>> start Text passage

# Whats you favor oatmeal??



## Artic137 (Jan 12, 2013)

Mine is apple whats yours


----------



## Elzee (Jan 14, 2013)

I prefer to cook my own oatmeal, usually the one minute oatmeal and then, just add nuts, coconut, dried cranberries, and other dried fruit - depending what I have in my kitchen cupboards. Usually I add cinnamon and nutmeg. A little sprinkle of nutmeg really adds something special to hot oatmeal. My husband adds a pat of butter to his hot oatmeal. I am trying to cut back on fats and sugars, so I only add a little sweetener to my oatmeal. Plus, of course, the chopped nuts and dried fruits.


----------



## Knightofalbion (Jan 14, 2013)

I only use porridge oats, uncooked, with soya milk. 

Oats are a very healthy food.


----------



## Steve (Jan 19, 2013)

I make porridge for breakfast quite often especially during those rather cool mornings when it is around the -28c mark..
Somehow a hot bowl of cereal in the morning seems to stick to your ribs and warm up the cockles of your heart..

I make and serve mine just plain and add some splenda brown sugar and heavy cream.. That's all !!!
I use either the one minute one or the quick one but NEVER that instant stuff.. I will cook my oatmeal................


----------



## rkunsaw (Jan 26, 2013)

I prefer the texture of old fashioned oats. I add honey,milk or cream, cinnamon, chopped nuts and bits of dried fruit when I have some.


----------



## Ozarkgal (Jan 29, 2013)

Old fashion oats, with chopped apple cooked in, cinnamon and a dash of lowfat half n half on top....yummy on a cold morning.


----------

>> end Text passage

__Required work__:
- A) In the oatmeal thread, what does Elzee's husband add to his hot oatmeal?
- B) Return everything in the oatmeal thread from the words "## Elzee (Jan" down to the words "Knightofalbion (Jan 14, 2013)".

>> start Collected material

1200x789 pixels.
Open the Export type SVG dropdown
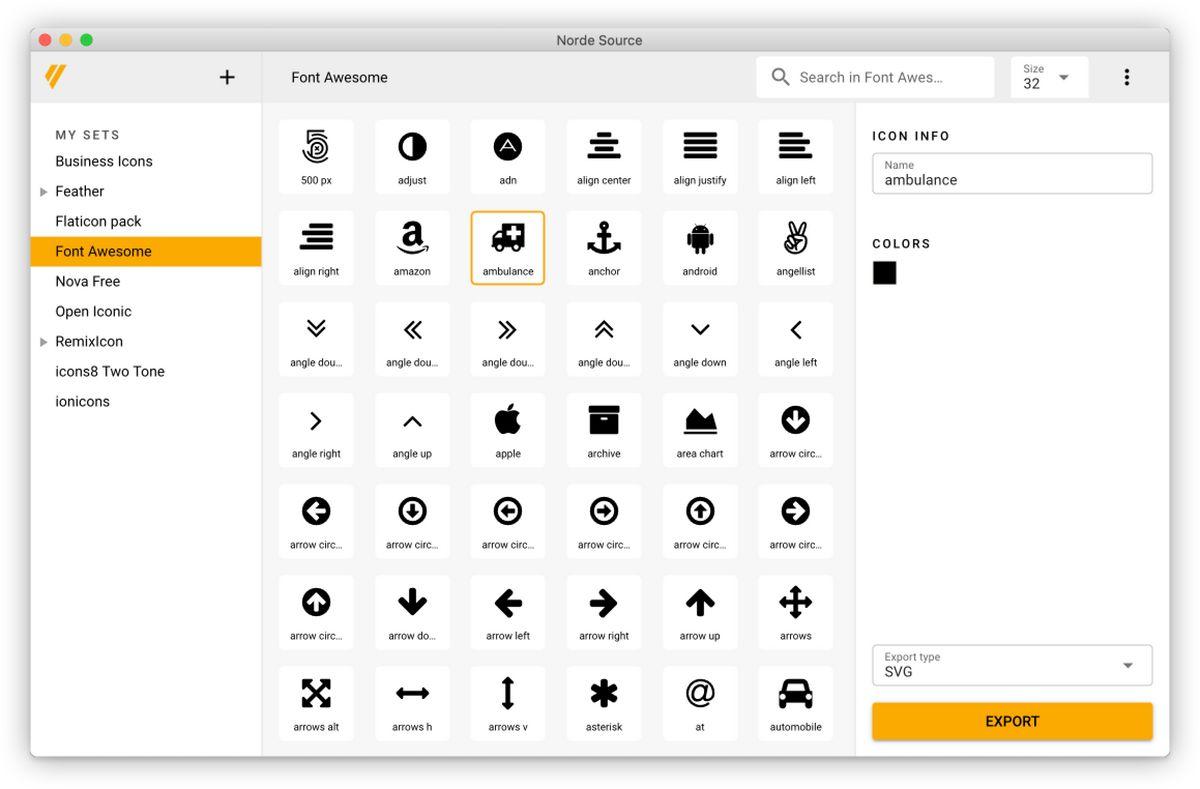[x=1012, y=665]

>> end Collected material

__Solved tasks__:
- A) A pat of butter.

- B)
## Elzee (Jan 14, 2013)

I prefer to cook my own oatmeal, usually the one minute oatmeal and then, just add nuts, coconut, dried cranberries, and other dried fruit - depending what I have in my kitchen cupboards. Usually I add cinnamon and nutmeg. A little sprinkle of nutmeg really adds something special to hot oatmeal. My husband adds a pat of butter to his hot oatmeal. I am trying to cut back on fats and sugars, so I only add a little sweetener to my oatmeal. Plus, of course, the chopped nuts and dried fruits.


----------



## Knightofalbion (Jan 14, 2013)